View Full Version : od *updated*
quiet1
19-10-2009, 02:12 AM
i am putting this post here even tho i posted it in the mhdiscussion. no one responded and its been hours. i don't know how much longer i can wait. so...i am sorry that i am a selfish f.ucker. i didn't mean to take up time and space. i am sorry. i know i don't deserve anyone to help. its ultimately my responsibility. and there are people who have real problems. i really should just stop. i should shut up and fade away. and i am even debating not sending this because its not fair for me to ask for help when others are suffering. i will go with the idea that i am irrational right now because my mind has made a decision to not be.
i have decided that i need to overdose. i have never intentionally done it and i wish i had died when it was an accidental od. even tho it would have been sad for my family...they would be over it by now. that was 10 years ago. i want to avoid everything. death is ultimate avoidance. there would be no work, arguments, pressure, deadlines, conferences, people getting pissed off at me, people hating me, feeling paranoid. and i don't care if i NEVER experience another good thing. i want to avoid those too. i hate myself and do not deserve good things.
i have all i need to do this. and even though my bf is home i can still do it. everyone will be better off. happier even. all i do is cause harm. and i need to put a stop to it.
I.Heart.And
19-10-2009, 08:41 AM
I'm sorry that no one responded to you in MH, maybe they didn't know what to say. Try not to think of it as a negative reflection on you.

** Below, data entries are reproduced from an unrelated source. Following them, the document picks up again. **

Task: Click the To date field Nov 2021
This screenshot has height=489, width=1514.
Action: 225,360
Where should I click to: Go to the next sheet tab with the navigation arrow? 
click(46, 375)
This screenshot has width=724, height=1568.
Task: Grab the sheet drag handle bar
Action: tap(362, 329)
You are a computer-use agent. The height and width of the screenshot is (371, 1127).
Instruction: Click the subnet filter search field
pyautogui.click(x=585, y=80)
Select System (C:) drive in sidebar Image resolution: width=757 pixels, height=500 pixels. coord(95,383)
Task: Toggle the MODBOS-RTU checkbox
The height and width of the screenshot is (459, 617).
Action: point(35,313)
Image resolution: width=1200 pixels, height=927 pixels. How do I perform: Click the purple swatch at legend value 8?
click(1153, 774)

I'm sure nobody hates you. If you are finding your job so stressful and unpleasant then maybe you should consider getting a different one. You do deserve positive things in life, I'm sorry to read that you are feeling so bad about yourself (hugs)
Are you seeing a professional about how you feel? If not then I think it might be a good idea.
No one will be better off if you die. You will miss out on so much and people around you will be crushed emotionally for a lot longer than you realise. It will effect them for life.
How are you feeling now?
I hope you have managed to keep yourself safe.
x
Sorry, I am not in a very good place myself right now so am struggling to give good advice but I wanted to let you know that I have read and care.
I'm sorry to hear that you are feeling so low and desperate. I promise you that nobody will be better off without you, I am sure your boyfriend cares very much for you and would be devastated if he lost you. Your family will never get over losing you, I don't say that to be harsh but it's true, they are your family and they love you so much - please don't doubt that. You are worthy of their love.
I really am sorry you feel this bad and I hope you can get some help. If there is anything I can do, please feel free to PM me. I may not be very good at advice right now but I can listen and offer hugs.
Take care sweetheart, I hope you can get through this. xx
quiet1
19-10-2009, 10:30 PM
i am sorry. didn't mean to cause any trouble. i am unfortunately ok. i didn't od. still want to. but i won't. i am too pathetic to even do that.
sometimes i get so emotional that i can't handle it and i just need it to stop for a time being. i try to walk away and it doesn't work. i say i need space and it doesn't work. i say i am getting even more upset and it doesn't work. its like the goal for him is to make me completely flip out. so...i do. i flipped out. on me. its better to flip out on me then to flip out on him.
i seriously wish i had died when i was supposed to back in 1999. maybe i am more on edge because its an anniversary of that time?
i am seeing my therapist tomorrow. oh goodie.
I.Heart.And
19-10-2009, 10:33 PM
I'm really glad that you are okay.
I think you SHOULD flip out at him. It's him that drives you to that state so take it out on him and show him what he's doing to you.
x
quiet1
19-10-2009, 10:44 PM
thanks serendipity. i know that i should let it out rather than hold it in, but for me it is easier said than done. (probably the same for lots of people here)
i did tell him that it makes me want to kill myself when he does x,y, z. and he just says sorry. i don't really want an "im sorry" i just want him to listen to me when i say i have had enough. no arguing. i can't handle it. i just shut down. and then i get to a place where i just want to kill myself right there in the freaking grocery store. i was in the medical supply aisle. and i just stared at all of the boxes of pills. and imagined myself taking them all. ew.
i sometimes wish he could read my mind. i wish lots of people could read my mind. then they would know when to back off. i hide my emotion well and then people don't know when they have upset me. grrrrrrrr. then its back to the beginning. tell them. :blink:
I.Heart.And
19-10-2009, 10:47 PM
If he's making you so unhappy, why are you staying with him?
You could try writing down how bad you feel when you are at your worst and showing the writing to him. Maybe ask him to write back to show that he has made the effort to take it in and form a response to how you feel.